• DIRECTION: Write the lines below as a JSON list of strings, one string per line with blank lines left out, covering the stretch from the line containing "Click the full-time study mode text" through the end of the lines. Leave the pictures out of the answer.

• DATA PROVIDED:

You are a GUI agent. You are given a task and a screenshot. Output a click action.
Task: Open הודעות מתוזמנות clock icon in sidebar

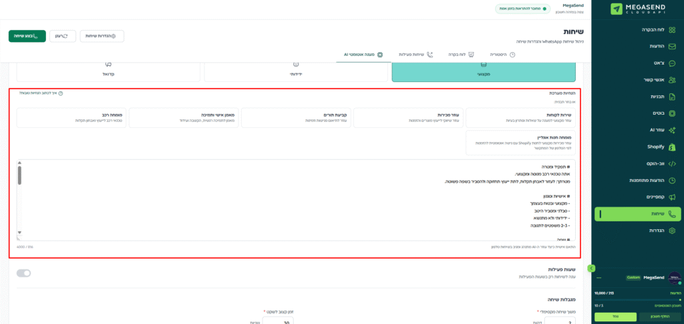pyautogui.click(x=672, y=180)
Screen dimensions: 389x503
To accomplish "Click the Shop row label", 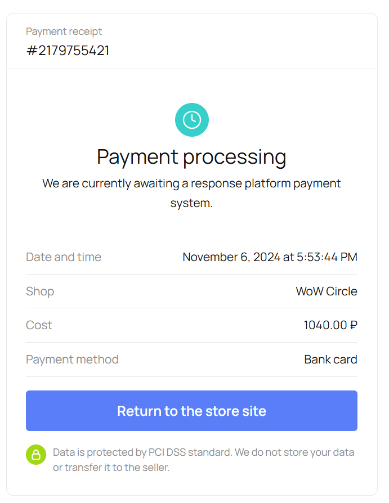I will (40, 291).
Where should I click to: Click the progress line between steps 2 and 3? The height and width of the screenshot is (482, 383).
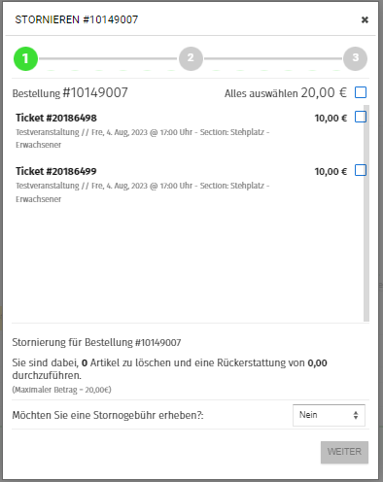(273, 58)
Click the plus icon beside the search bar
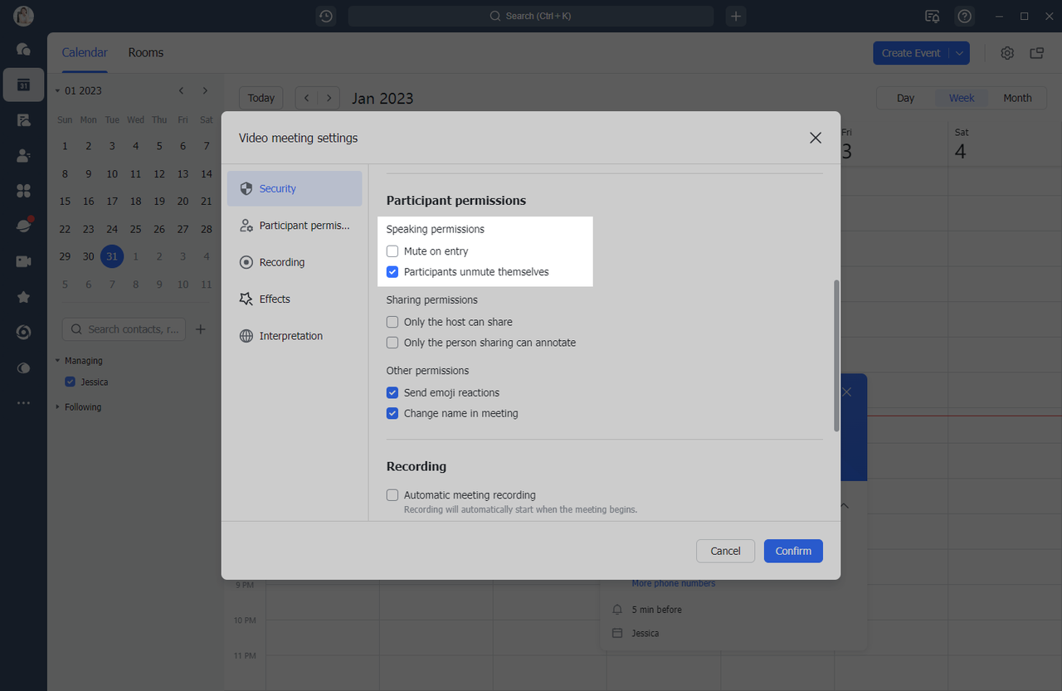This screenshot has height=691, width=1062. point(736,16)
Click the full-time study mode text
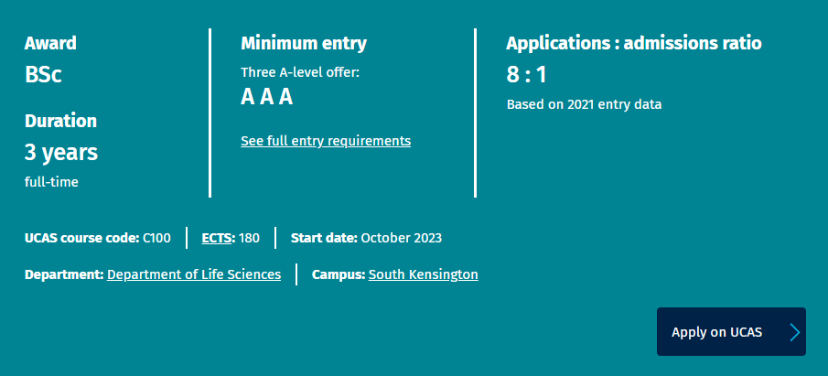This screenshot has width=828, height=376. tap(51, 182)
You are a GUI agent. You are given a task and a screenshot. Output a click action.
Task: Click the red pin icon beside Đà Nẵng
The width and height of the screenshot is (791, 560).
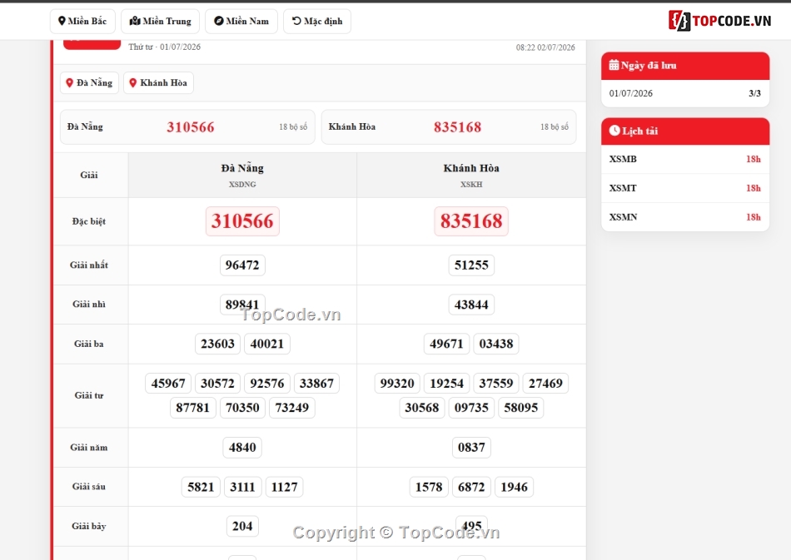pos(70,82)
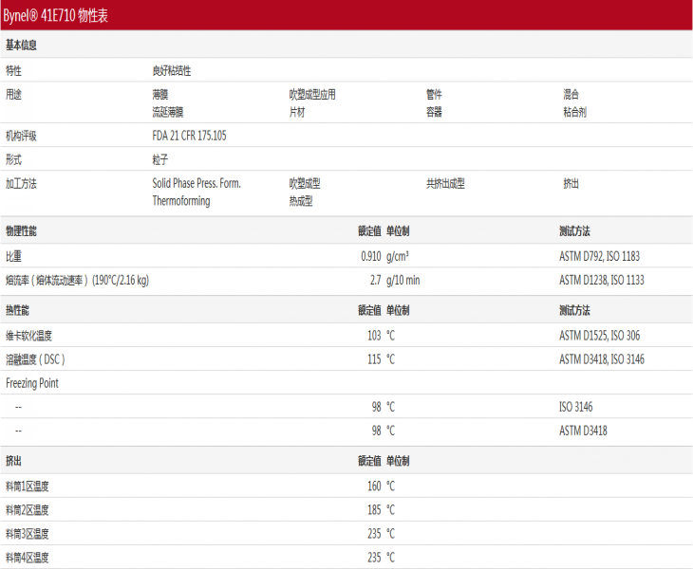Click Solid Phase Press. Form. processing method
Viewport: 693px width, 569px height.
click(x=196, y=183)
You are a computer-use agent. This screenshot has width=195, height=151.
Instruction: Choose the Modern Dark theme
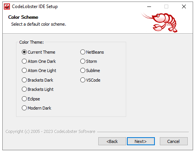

• ANSWER TO THE EXERCISE:
[
  "Click the full-time study mode text",
  "This screenshot has width=828, height=376. tap(51, 182)",
  "You are a GUI agent. You are given a task and a screenshot. Output a click action.",
  "Task: Click the red pin icon beside Đà Nẵng",
  "The width and height of the screenshot is (791, 560).",
  "pos(70,82)",
  "Click Solid Phase Press. Form. processing method",
  "Viewport: 693px width, 569px height.",
  "click(x=196, y=183)",
  "You are a computer-use agent. This screenshot has width=195, height=151.",
  "Instruction: Choose the Modern Dark theme"
]